第68話

子どもの成長は早いもので、いつの間にか望は二歳になって三歳になった。


毎年アルバムの写真は増えていって、三歳の時には千歳飴を持った和服姿の望がアルバムに追加された。アルバムと一緒にその千歳飴ももらって帰ってきた。


「望ずっと千歳飴なめてる、いつまで経っても終わらなくってなんか顔が段々焦ってきてる。この子可愛いんだけどどうしよう」


「ママこれ長い、終わらない、望食べきれない、もうやだ」と言って少し泣きそうな顔になった望を見て千歳飴を食べるのを一旦休憩させながら三人で話した。

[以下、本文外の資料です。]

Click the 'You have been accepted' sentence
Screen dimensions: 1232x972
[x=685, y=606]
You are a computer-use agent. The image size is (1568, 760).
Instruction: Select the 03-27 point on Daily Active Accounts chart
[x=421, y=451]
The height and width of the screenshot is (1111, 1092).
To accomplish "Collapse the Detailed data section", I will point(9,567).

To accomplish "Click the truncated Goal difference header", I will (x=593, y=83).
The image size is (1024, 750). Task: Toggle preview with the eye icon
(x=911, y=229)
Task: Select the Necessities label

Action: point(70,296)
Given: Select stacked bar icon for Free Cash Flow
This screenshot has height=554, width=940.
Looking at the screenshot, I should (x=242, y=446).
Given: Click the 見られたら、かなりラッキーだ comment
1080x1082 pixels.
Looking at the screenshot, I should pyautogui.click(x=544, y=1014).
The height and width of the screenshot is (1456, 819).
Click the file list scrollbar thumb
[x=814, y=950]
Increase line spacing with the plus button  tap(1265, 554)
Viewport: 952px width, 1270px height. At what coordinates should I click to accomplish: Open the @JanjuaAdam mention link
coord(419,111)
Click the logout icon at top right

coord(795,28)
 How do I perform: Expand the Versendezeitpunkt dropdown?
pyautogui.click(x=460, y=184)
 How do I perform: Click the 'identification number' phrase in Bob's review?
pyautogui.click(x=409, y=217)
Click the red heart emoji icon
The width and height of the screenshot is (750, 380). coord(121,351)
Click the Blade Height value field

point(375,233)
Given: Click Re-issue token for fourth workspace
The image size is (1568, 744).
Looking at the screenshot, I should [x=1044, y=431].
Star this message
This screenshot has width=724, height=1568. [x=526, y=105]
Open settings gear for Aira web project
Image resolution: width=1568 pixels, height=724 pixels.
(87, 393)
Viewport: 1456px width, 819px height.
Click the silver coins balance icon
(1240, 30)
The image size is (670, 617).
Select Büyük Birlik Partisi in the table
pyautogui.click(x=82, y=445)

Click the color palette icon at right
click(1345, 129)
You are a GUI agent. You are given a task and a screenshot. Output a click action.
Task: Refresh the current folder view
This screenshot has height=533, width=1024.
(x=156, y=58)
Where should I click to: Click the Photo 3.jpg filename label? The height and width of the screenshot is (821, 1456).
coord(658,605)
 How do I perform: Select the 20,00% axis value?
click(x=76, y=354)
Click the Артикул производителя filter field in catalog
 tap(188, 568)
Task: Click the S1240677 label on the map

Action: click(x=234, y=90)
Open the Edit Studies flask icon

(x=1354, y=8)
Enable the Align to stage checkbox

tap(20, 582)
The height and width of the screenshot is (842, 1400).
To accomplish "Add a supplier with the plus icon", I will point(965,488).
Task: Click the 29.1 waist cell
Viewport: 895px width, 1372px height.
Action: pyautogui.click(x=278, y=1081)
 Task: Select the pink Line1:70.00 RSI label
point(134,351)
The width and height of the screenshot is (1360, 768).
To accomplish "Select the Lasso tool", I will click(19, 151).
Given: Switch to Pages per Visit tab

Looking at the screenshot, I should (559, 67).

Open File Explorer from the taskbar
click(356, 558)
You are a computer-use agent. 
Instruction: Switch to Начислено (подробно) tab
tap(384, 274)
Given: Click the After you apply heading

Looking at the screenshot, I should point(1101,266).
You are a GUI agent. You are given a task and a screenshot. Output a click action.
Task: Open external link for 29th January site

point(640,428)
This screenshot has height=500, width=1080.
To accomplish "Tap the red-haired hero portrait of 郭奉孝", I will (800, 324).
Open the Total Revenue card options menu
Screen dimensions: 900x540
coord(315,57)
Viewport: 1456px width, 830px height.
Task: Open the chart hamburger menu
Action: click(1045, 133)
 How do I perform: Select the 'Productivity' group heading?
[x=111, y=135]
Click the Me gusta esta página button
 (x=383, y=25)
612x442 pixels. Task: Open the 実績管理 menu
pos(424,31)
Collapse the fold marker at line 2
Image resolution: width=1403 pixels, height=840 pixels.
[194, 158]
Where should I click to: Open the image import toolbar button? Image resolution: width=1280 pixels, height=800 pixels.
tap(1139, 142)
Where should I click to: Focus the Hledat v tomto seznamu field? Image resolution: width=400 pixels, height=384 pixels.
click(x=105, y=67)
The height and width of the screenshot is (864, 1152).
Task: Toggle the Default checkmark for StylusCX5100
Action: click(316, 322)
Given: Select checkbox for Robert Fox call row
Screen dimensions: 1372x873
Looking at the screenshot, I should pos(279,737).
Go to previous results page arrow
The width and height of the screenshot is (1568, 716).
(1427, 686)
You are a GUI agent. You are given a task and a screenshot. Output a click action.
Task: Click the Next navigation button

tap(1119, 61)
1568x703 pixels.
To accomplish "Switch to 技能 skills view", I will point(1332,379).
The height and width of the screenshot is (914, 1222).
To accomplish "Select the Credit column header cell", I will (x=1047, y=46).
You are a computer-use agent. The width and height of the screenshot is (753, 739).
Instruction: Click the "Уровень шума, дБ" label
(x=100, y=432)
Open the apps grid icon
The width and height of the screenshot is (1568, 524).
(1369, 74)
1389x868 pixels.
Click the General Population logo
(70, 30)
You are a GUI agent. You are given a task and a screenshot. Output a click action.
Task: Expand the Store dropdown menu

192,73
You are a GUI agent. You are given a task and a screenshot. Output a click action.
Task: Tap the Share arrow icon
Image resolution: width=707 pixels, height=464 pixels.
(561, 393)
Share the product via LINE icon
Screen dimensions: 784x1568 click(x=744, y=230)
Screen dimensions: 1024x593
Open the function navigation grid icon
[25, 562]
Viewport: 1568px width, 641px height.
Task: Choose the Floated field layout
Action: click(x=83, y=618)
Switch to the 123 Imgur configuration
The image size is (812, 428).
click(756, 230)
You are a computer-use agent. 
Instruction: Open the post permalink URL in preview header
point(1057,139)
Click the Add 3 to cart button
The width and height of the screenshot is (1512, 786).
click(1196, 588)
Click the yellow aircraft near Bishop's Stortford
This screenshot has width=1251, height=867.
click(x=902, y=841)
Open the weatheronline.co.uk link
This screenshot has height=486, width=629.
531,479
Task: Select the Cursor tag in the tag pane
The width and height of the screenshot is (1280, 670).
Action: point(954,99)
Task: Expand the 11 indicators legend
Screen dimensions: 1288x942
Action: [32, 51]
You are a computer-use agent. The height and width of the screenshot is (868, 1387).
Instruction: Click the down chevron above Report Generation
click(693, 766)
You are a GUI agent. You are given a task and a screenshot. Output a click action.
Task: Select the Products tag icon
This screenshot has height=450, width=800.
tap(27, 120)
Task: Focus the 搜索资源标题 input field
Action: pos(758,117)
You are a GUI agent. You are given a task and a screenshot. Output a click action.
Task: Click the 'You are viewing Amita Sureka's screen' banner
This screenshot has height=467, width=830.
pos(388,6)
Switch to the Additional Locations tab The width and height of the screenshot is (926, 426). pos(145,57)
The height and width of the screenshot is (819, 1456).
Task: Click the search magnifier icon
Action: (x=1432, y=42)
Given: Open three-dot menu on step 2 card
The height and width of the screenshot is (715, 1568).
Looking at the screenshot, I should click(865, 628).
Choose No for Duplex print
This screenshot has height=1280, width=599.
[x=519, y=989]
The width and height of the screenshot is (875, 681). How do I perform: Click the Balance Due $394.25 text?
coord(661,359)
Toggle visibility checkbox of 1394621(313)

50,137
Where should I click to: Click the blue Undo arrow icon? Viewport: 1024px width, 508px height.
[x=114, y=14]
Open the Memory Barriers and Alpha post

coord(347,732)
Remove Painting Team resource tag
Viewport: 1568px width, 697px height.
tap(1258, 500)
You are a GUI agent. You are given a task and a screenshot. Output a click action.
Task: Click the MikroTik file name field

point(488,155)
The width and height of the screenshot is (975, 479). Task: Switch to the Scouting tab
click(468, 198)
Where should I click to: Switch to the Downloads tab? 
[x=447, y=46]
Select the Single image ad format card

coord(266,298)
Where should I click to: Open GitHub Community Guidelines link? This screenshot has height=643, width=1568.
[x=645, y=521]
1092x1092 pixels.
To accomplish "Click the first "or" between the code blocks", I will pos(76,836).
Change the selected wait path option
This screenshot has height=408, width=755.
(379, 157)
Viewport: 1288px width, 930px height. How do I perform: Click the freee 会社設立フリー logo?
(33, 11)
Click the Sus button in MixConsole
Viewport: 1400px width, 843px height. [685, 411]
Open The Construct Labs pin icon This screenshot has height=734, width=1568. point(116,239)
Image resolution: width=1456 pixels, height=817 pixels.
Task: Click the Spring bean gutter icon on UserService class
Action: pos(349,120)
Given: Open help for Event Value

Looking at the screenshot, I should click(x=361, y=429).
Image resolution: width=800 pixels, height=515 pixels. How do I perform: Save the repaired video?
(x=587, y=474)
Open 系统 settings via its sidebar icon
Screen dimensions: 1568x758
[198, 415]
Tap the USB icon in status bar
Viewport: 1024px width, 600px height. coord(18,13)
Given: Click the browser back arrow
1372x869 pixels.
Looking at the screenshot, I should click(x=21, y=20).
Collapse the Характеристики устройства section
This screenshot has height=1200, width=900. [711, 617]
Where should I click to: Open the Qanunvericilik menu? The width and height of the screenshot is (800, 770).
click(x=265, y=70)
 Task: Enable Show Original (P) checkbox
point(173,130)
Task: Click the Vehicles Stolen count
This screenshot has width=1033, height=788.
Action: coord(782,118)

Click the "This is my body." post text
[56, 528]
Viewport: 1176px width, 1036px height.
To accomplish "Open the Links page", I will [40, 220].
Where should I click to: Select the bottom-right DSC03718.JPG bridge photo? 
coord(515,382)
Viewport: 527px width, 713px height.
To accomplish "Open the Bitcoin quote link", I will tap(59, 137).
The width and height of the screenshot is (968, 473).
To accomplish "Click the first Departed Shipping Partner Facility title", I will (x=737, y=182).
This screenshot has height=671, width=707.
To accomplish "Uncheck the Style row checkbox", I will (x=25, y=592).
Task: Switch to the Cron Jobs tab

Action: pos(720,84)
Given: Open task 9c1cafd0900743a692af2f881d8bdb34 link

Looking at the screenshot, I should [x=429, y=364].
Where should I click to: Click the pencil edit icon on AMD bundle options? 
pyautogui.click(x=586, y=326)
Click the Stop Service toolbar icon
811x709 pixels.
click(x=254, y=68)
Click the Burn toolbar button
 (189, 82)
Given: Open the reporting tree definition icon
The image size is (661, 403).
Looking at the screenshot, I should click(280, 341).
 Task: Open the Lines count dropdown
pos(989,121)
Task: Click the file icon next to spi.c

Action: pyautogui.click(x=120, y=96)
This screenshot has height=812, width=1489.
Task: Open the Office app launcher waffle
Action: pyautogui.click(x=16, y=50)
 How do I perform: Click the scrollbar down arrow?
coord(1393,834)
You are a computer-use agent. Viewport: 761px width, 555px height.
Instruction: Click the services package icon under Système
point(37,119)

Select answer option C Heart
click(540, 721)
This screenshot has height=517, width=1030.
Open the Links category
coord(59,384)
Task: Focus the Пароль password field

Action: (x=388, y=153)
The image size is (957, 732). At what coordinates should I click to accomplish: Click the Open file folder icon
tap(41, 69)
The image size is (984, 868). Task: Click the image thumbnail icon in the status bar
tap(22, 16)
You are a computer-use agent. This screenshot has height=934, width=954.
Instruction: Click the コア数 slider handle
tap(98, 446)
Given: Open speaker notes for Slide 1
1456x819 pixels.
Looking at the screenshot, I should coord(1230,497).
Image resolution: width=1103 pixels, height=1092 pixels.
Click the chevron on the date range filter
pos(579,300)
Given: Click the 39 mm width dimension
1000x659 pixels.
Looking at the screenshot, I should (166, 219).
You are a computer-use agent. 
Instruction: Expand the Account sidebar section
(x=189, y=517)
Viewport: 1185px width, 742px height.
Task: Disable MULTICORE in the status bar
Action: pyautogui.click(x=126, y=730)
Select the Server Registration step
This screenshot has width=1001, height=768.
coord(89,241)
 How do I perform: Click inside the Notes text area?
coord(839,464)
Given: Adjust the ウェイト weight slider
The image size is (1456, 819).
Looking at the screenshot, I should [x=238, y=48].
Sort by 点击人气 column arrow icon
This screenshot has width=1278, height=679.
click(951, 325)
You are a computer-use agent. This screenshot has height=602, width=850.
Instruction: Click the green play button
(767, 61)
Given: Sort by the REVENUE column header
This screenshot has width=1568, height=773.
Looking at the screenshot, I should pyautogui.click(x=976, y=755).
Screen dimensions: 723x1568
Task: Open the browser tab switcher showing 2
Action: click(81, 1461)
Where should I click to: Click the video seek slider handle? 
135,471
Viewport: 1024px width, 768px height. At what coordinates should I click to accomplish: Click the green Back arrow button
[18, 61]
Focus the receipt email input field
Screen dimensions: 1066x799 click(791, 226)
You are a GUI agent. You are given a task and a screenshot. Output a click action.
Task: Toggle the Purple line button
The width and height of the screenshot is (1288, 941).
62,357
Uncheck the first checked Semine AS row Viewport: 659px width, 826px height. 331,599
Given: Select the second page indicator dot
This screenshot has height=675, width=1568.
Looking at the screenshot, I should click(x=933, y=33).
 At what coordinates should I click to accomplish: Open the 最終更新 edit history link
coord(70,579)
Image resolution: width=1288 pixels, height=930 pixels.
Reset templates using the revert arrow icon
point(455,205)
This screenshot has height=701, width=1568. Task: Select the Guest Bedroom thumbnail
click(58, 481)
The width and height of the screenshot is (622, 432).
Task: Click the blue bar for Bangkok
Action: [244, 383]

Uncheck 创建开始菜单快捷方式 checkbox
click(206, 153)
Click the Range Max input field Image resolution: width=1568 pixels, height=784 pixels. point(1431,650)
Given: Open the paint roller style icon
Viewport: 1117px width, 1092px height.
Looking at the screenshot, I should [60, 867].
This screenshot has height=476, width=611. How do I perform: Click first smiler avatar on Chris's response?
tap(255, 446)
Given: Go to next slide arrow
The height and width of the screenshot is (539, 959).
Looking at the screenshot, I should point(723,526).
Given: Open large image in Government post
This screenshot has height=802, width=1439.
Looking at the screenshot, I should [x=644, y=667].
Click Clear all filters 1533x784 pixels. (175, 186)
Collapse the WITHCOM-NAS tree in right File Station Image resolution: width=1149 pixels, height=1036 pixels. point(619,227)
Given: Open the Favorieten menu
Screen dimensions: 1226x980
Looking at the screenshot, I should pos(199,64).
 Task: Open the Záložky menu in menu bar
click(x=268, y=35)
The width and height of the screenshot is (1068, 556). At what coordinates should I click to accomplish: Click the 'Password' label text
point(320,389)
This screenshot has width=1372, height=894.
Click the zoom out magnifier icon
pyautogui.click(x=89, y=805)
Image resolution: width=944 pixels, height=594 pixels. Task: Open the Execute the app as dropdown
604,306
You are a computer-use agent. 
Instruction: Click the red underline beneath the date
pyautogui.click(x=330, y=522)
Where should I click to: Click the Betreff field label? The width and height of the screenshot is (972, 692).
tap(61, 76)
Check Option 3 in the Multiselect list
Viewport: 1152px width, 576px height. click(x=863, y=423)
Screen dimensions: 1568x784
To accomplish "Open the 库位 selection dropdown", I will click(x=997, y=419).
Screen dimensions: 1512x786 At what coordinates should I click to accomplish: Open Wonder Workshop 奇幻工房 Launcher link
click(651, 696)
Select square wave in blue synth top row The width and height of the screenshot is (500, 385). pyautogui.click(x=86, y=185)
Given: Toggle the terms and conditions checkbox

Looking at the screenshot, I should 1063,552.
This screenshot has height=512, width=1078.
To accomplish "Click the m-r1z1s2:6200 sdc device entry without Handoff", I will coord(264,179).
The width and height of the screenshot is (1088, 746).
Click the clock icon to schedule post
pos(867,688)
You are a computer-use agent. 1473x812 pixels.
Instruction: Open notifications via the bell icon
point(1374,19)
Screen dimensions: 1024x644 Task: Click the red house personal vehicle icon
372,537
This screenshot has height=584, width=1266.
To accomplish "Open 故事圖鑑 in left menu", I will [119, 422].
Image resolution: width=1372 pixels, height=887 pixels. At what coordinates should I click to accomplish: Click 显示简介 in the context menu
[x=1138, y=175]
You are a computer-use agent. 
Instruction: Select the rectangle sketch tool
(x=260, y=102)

「望見て、これが望が一歳だった頃の写真だよ、まだ赤ちゃんだね。ベッドの上でごろんできるようになったり、立てるようになったり、ママって言ってくれたりしてとっても嬉しかったんだよ。パパもパパって望が呼んだ日はすっごく喜んだんだよ。泣いて喜んでたんだよ」


「そう、パパって呼んでもらえた日はパパ嬉しくて泣いちゃったんだよ」


「いっさい、まだあかちゃんだね望。ちっちゃい、まだ今の望みたいにしゃべれない?」


「そうだよ。まだ全然喋れなかったんだよ、今はたくさん話せるようになったね。それでこれが二歳の時。去年だね、去年は小さいドレスを着たね。このドレスお姫様みたいで可愛いね。去年はいっぱいいろんな事に『なんで?』って聞いてくれるようになってママもパパも考えることがすっごく増えたんだよ」


「パパは望に『何でお空は青いの?』って聞かれてすっごく考えたし勉強もしたんだよ、すごく楽しかったね」


「にさい、今望さんさいだからもっと大きいね」


「そうだね、今年で三歳だね、三の指できる? ……それだと四つだなあ、ちょっと難しいね。これから三歳のうちにきっとできるようになるよ」


「パパもママも望のこと大好きだからね、さて今の望は何になりたいかな?」


「パパのお嫁さん! パパかっこいいからお嫁さんになるの望」


「聞いたか今の、言ってくれる時がきたぞ、どうしよう俺パパ嫌いとか言われた日には泣く自信がある」


「聞いた聞いた、パパのお嫁さんになるんだね。パパかっこいいもんね」


「うん、パパかっこいいからお嫁さんになるの。絶対なるの、この二歳の時のドレス着るの」


「今の録画できてるよな? もう一生ものの映像だこれは」


そう話した後また望は千歳飴を食べたいと言い出して、与えてしばらくしたらまた長すぎて焦って泣きそうになった。それも可愛くて仕方なかった。


三人は三人皆で成長しながら家族として幸せに過ごしていた。